Bhindi Masala - Dry Fry Indian Okra

Yield: 2 servings
Prep Time: 5 minutes
Cook Time: 10 minutes
Total Time: 15 minutes

This is a dry fried Indian okra recipe, called bhindi masala. It's quick to make and delicious!

Ingredients

  • 7-8oz okra
  • 2 tsp oil
  • 3/4 tsp garam masala
  • 1/4 tsp salt, or to taste
  • 1/8 tsp cayenne, or to taste

Instructions

  1. Wash the okra and pat dry or let air dry slightly, this helps keep the okra from getting too slimy. Trim off the tops and tip, then slice into about 1-inch pieces.
  2. Heat a large sillet over medium-low heat. Add the oil and the sliced okra. Cook, stirring minimally, until the okra is shrunken in size and golden in places, about 8 minutes.
  3. Add the spices and salt and let fry 1-2 additional minutes. Turn off heat and enjoy!

Notes

Choose smaller okra if possible.

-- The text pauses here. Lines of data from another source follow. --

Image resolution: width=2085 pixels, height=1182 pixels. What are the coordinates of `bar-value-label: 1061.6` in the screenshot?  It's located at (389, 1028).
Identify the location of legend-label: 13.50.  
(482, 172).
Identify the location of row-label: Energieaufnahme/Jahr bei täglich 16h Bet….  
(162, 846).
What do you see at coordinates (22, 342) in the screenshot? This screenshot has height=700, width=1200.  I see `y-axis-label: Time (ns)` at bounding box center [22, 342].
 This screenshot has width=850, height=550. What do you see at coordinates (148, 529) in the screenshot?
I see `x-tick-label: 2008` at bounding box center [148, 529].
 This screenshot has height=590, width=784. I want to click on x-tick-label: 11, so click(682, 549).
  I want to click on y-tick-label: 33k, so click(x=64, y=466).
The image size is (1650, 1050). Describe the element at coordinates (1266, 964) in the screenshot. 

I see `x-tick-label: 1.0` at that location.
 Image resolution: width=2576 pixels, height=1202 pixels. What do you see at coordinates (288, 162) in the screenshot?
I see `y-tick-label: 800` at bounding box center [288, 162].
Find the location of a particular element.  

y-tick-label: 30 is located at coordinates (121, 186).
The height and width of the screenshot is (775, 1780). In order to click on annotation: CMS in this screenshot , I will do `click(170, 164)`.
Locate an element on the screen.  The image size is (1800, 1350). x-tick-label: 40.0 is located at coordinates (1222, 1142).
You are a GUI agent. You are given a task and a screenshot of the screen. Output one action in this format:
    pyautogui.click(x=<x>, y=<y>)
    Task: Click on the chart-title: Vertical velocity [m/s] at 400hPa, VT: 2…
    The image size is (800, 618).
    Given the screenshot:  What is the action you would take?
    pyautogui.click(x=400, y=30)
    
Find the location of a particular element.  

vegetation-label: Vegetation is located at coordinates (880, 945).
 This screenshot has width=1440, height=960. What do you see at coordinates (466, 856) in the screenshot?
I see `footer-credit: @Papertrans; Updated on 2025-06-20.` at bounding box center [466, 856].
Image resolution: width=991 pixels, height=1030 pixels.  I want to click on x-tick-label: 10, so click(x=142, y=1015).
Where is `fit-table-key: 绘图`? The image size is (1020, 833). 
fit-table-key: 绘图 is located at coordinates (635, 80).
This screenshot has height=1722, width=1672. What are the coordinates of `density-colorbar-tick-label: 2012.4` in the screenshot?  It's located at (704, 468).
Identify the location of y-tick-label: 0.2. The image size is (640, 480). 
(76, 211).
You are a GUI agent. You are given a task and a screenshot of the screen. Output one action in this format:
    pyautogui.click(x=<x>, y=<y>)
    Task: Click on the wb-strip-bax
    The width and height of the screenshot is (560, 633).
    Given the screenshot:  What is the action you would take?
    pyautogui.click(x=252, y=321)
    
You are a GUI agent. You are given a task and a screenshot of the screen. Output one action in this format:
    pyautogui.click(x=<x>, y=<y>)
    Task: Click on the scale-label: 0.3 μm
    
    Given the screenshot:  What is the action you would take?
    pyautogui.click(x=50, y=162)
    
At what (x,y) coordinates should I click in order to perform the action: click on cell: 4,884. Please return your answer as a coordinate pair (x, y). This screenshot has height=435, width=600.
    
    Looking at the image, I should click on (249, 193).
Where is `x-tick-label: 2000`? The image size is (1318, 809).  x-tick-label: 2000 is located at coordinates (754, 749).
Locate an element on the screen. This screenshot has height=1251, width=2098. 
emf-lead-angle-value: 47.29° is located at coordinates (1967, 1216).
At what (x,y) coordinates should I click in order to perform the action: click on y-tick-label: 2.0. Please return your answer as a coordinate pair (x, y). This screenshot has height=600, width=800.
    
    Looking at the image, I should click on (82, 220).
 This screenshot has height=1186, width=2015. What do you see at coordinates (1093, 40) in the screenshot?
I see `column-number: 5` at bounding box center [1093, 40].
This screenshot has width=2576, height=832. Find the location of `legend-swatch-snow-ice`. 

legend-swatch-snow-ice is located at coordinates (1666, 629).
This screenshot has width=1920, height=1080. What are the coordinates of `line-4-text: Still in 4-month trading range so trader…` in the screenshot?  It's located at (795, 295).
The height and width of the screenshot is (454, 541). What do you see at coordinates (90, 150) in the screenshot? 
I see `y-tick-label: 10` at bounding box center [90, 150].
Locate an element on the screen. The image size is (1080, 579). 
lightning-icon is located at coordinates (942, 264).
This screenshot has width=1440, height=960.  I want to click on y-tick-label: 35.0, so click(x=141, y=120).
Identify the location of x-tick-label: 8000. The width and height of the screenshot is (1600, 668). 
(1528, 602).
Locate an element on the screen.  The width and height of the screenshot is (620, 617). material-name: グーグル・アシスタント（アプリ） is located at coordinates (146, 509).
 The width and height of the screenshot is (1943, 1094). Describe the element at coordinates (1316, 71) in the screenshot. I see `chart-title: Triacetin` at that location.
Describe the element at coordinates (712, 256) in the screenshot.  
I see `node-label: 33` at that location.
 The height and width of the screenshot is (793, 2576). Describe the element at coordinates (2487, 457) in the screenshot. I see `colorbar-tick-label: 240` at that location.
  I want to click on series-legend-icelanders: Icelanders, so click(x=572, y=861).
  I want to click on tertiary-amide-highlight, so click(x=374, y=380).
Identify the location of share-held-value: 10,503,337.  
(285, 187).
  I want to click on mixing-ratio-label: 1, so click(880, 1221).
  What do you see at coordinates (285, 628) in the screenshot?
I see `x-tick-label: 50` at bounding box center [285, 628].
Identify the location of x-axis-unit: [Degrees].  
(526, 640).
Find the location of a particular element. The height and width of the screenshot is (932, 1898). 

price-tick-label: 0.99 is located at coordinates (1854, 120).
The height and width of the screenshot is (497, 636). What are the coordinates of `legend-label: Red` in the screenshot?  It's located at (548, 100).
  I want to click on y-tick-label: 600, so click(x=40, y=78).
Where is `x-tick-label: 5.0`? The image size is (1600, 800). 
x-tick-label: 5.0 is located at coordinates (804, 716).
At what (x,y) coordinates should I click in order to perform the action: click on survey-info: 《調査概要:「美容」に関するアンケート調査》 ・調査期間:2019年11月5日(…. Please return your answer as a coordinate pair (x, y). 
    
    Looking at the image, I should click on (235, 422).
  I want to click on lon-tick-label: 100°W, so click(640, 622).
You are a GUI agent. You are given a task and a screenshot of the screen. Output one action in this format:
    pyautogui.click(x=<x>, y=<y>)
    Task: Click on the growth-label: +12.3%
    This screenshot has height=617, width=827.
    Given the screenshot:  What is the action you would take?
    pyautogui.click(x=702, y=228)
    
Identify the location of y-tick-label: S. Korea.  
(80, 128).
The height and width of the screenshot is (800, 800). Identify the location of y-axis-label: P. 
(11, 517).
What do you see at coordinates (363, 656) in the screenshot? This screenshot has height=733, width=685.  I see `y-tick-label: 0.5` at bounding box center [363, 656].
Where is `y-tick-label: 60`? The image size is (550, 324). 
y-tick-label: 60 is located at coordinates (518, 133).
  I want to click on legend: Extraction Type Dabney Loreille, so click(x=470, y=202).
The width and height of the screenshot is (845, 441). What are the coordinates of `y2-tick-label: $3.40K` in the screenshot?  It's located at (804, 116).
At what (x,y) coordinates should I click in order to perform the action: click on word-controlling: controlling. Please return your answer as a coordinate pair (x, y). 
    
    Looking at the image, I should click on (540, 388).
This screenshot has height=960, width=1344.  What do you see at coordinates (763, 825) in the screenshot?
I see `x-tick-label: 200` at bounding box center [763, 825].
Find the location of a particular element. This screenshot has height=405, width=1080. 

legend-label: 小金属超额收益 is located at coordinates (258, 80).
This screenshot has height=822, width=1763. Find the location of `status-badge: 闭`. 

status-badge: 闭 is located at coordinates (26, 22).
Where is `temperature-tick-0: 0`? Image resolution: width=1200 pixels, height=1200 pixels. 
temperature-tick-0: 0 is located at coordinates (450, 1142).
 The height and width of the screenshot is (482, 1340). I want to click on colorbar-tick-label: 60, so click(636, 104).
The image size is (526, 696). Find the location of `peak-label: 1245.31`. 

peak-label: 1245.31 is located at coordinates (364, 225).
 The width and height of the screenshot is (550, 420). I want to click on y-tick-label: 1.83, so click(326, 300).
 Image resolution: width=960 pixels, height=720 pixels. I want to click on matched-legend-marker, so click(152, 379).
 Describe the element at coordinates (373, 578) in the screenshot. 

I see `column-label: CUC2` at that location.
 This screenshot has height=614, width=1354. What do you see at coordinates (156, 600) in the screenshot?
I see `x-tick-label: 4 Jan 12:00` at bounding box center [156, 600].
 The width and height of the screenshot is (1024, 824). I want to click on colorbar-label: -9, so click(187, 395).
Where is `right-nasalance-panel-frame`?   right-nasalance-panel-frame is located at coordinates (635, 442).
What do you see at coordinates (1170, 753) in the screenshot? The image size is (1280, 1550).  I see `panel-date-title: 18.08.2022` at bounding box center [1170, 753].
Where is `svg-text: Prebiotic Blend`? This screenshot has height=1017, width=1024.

Small okra have a better texture and taste, their seeds are smaller, and they tend to be less slimy.

Nutrition Information:
Yield: 2 Serving Size: 1
Amount Per Serving: Calories: 150Total Fat: 6gSodium: 320mgCarbohydrates: 22gFiber: 12gSugar: 12gProtein: 9g

Nutrition is calculated automatically so should be used as an estimate.

Did you make this recipe?

Please leave a comment on the blog or share a photo on Instagram

Okra on it’s own isn’t a complete meal, so enjoy it with some other Indian dishes! This recipe is so simple and easy that it’s perfect to cook alongside dal, curries, and other Indian subzi.